The other has to do with the agents themselves.
Let's say you've got a $700,000 property, and you're going to pay a commission of 5.5 percent (this is hypothetical, commissions are always negotiable). The total commission pot is $38,500. Since the home will probably sell co-brokered, that's $19,250 to the selling broker's firm.
Let's assume the firm takes about half; the listing agent will make about $10,000 for the sale.
The market is slow; here in my neck of the woods, it takes about six months to sell a property. Now, agents do work on several listings at once in real estate -- let's say four. So a broker who could get four listings like this every six months and be sure of selling them would make $80,000 a year.
Well, in our hypothetical, you own a $700,000 property, so you make more than that, so it certainly makes sense for you to outsource the work.
However, does it make sense for an agent in a multiple listing situation to take it?
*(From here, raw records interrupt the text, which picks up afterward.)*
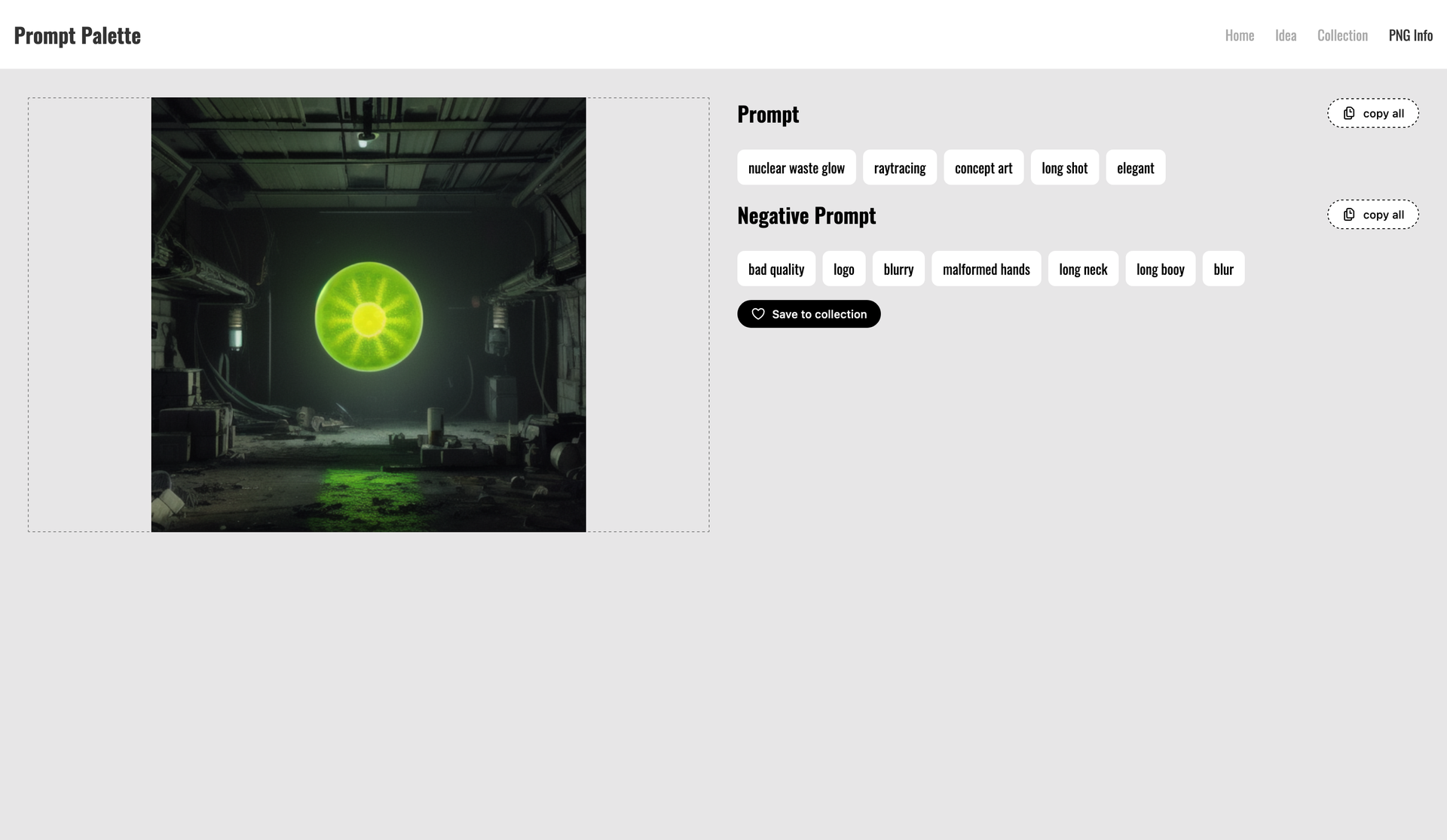Click the heart icon on Save to collection
1447x840 pixels.
pyautogui.click(x=758, y=314)
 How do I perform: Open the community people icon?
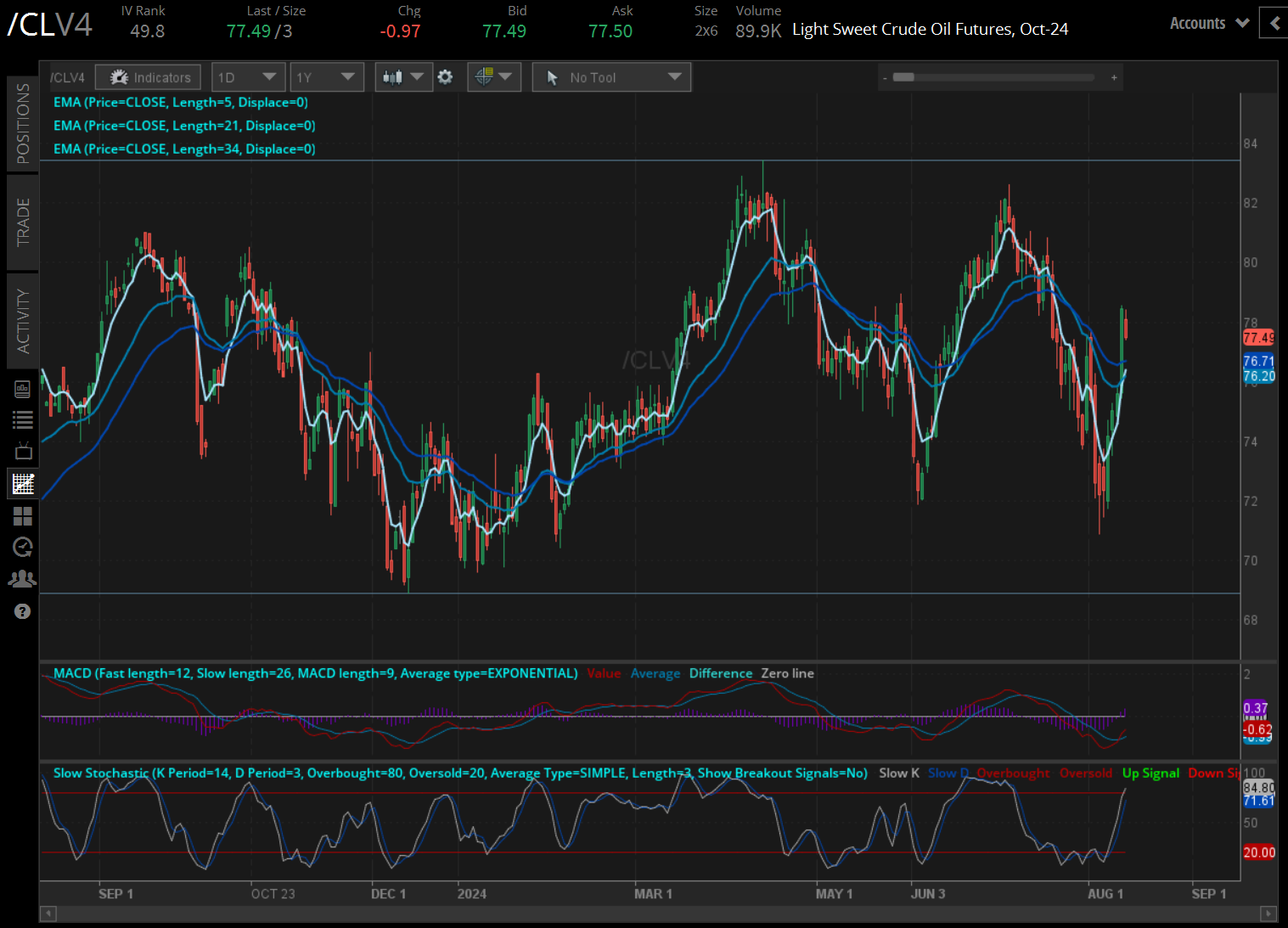tap(22, 578)
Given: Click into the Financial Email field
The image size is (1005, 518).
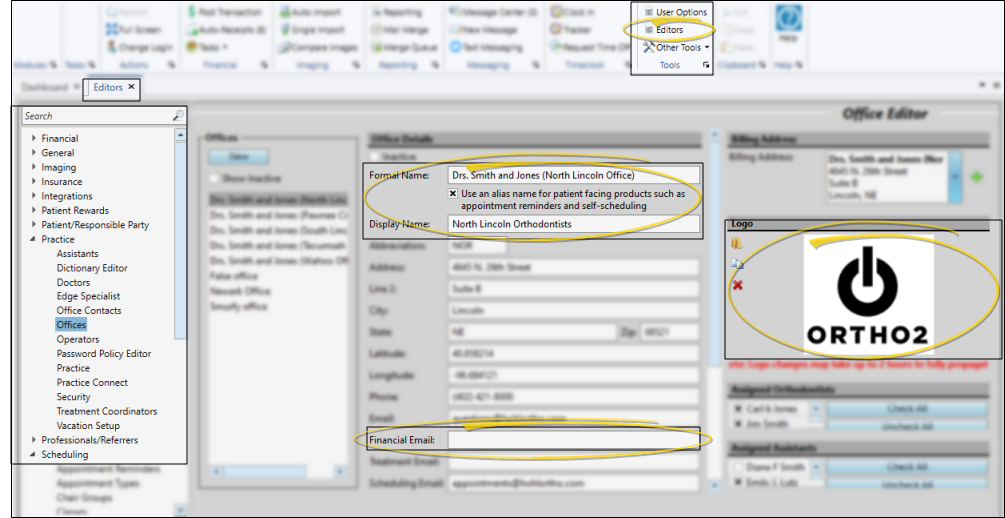Looking at the screenshot, I should [x=573, y=440].
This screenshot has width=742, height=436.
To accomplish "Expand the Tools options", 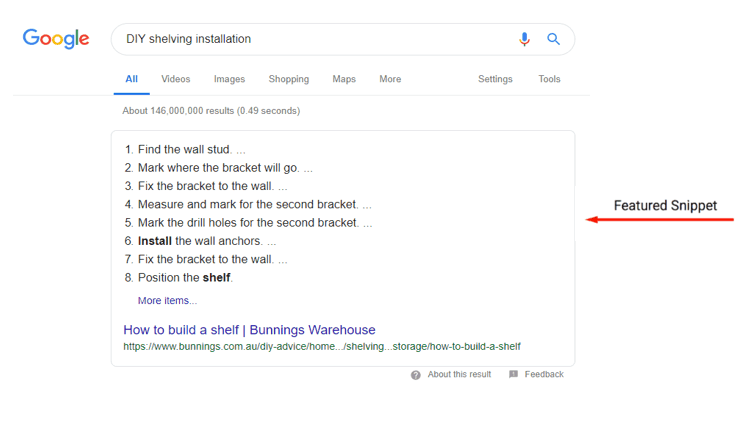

Remember that there are no guarantees in real estate (I once worked for two years on a sale that fell through post-contract -- instead of getting forty thousand bucks for my time, I got zero).
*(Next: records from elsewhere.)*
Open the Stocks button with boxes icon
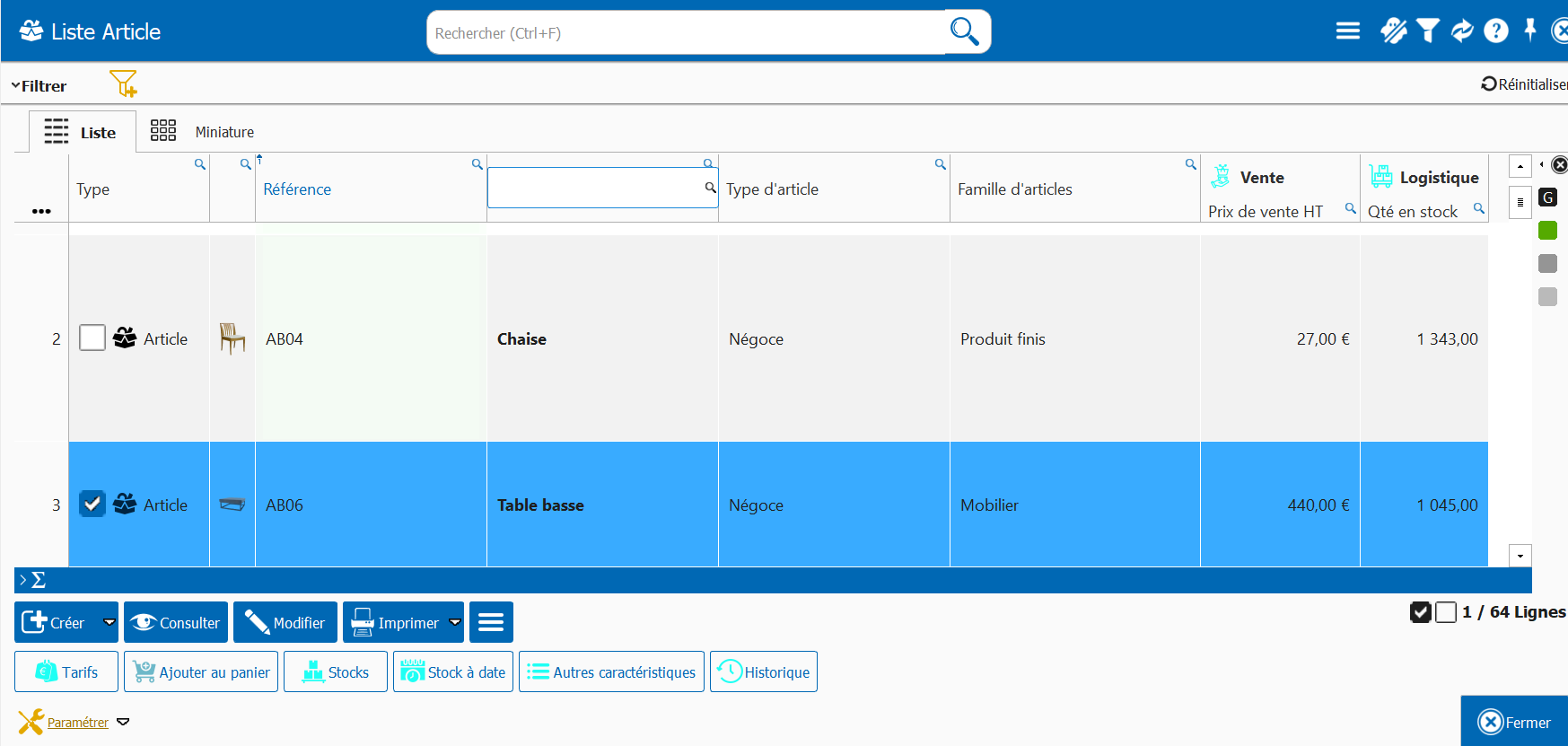336,671
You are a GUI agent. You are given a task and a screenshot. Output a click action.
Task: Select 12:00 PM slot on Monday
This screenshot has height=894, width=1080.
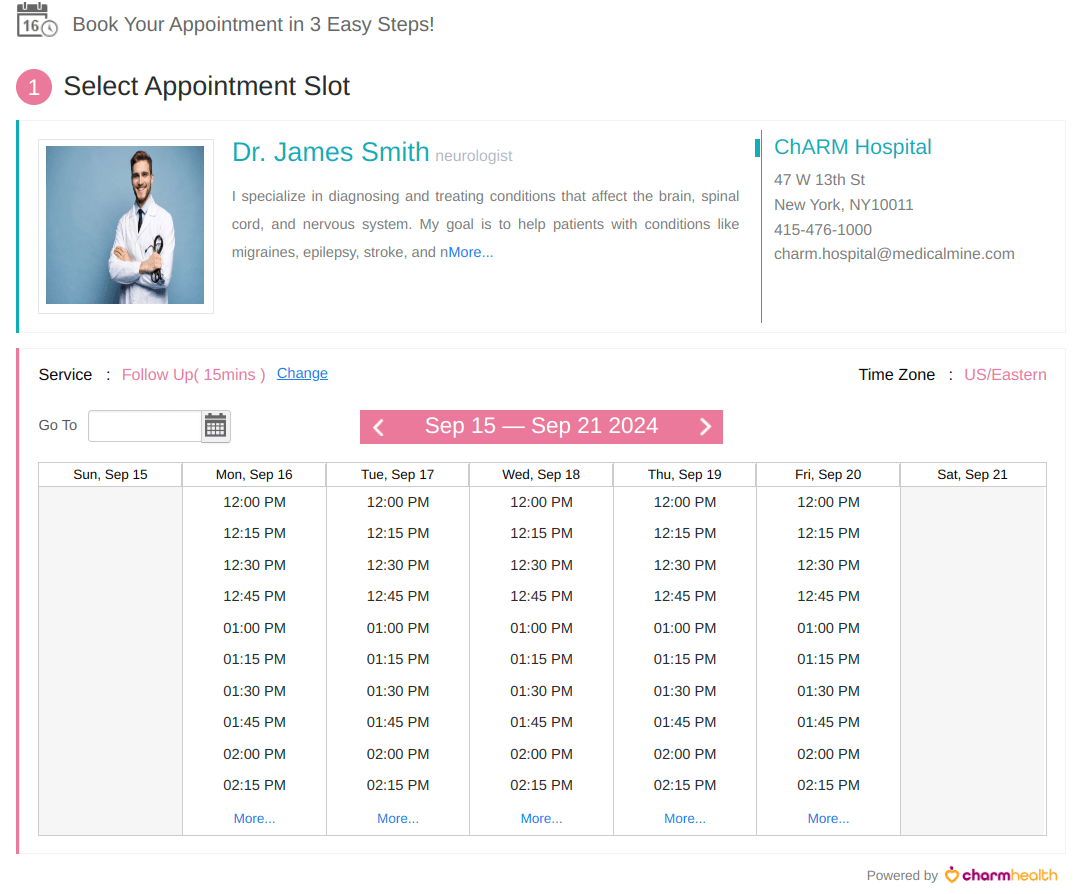coord(254,502)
So anyone who really IS good enough to get and sell eight listings a year isn't going to want to work on your listing given the strong chance that they'll get nothing. (Heck, there's probably a 20% chance that an agent ends up with zero on a six-month exclusive -- why make the odds worse?)
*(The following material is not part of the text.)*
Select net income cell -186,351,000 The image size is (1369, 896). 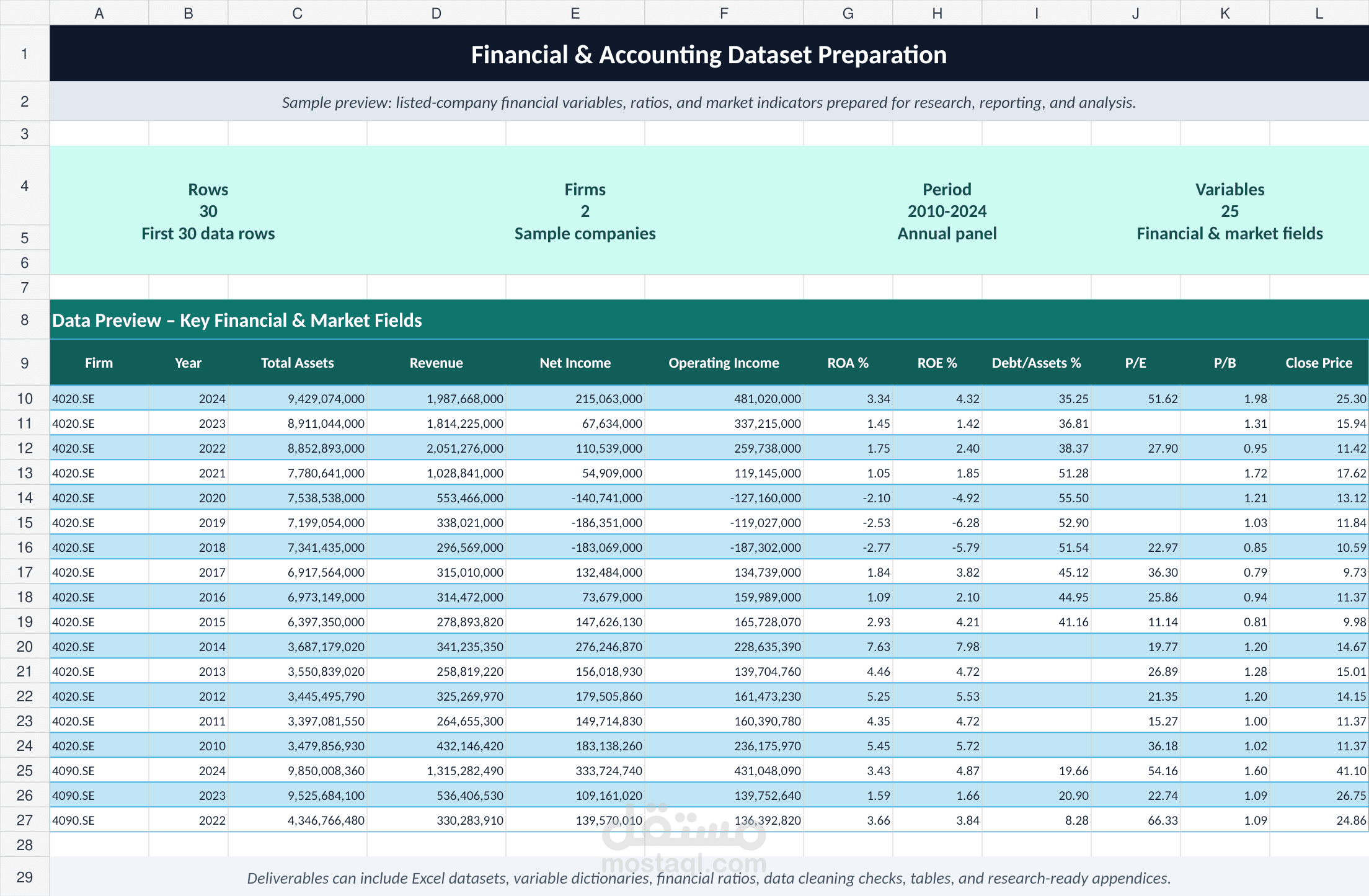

Now let me introduce one more stat -- working on eight co-brokered deals -- here in the trade we'd call that eight "sides -- was the median performance of an agent in 2007, the last year the National Association of Realtors has data.
So you can see that any agent who doesn't normally expect to do eight sides will be lower than the median -- in other words, agents who will be eager to take your bet will generally be poorer performers. (That reminds me of my dad's old joke: "fifty percent of doctors graduated in the bottom half of their class in medical school.")
Of course it's your choice whether you want to hire one really good salesperson, or an array of worse salespeople, but if I had an asset that could only be sold once, I'd take the really good salesperson.